Brooks also stated that if one intends to write a book, one should have knowledge of what it takes to write a good book. Riding in an airplane does not authorize us to actually fly an airplane. Eating a certain dish at a restaurant doesn't qualify us to then make the dish. And in turn, reading a novel, even enjoying many of them, doesn't necessarily mean we can write a good novel.
Brooks, a best-selling author himself, recently released Story Engineering: Mastering the 6 Core Competencies of Successful Storytelling. A review for this book can be found @ http://writeitsideways.com/story-engineering-by-larry-brooks-a-review/
Anyway, tons of great classes taught by authors Dan Wells, Clint Johnson, Lisa Mangum and Elana Johnson (who happens to be the reason I'm finally blogging!) to name a few.
Our panel of agents and editors gave feedback on first pages submitted in advance by attendees. This was one of my favorite parts of the conference. It was so interesting to hear literary agent Sara Megibow explain why she would not read any further on a particular page. Or to listen to agent Becca Stumpf describe what she liked about a certain read, and what she could have done without.
So, were you at the conference? What was the most memorable part for you? And if you weren't there, share a memorable experience from a prior conference. I'd love to hear it.

INFORMATION GIVEN:
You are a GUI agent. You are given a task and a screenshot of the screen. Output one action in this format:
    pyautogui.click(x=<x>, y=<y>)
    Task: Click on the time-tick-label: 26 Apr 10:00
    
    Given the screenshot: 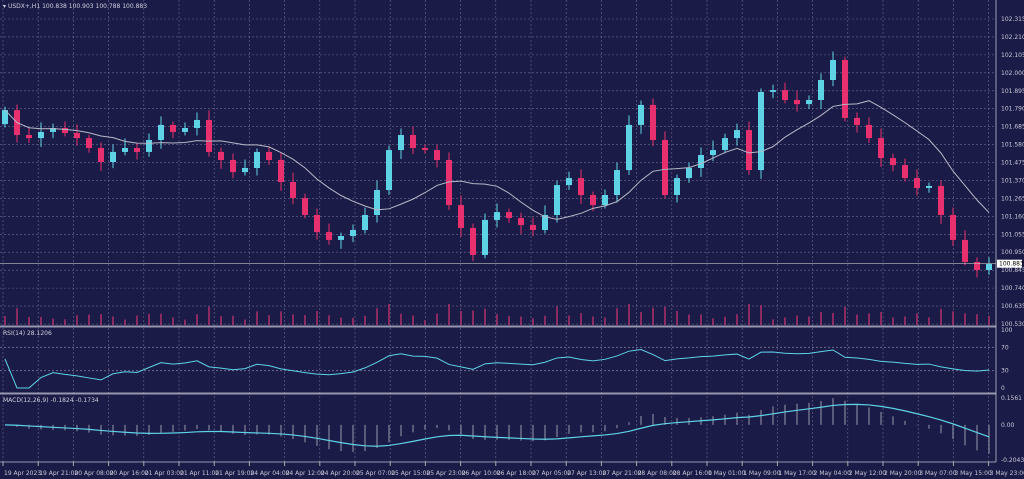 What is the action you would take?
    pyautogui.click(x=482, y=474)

---

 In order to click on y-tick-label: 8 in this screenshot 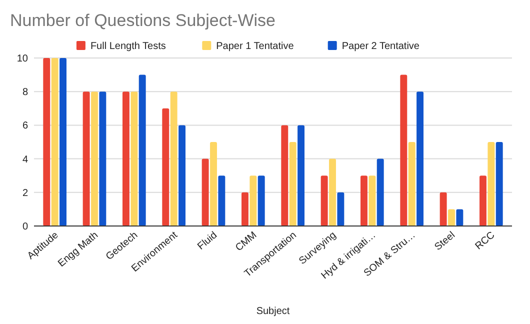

* * *

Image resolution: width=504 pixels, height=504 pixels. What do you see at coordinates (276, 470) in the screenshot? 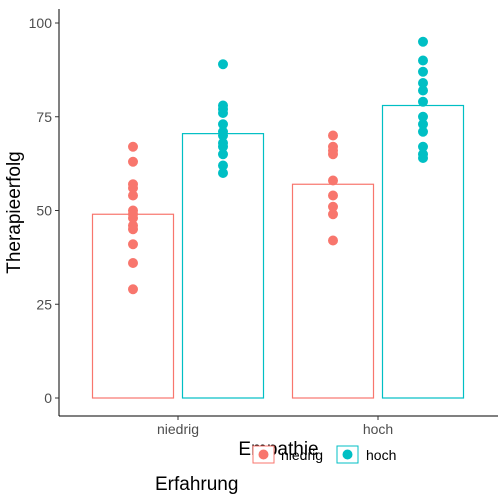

WORK REQUEST: Name every author the writing conference post mentions as teaching classes. The data has no connection to the writing conference post.

ANSWER BOX: Dan Wells, Clint Johnson, Lisa Mangum, Elana Johnson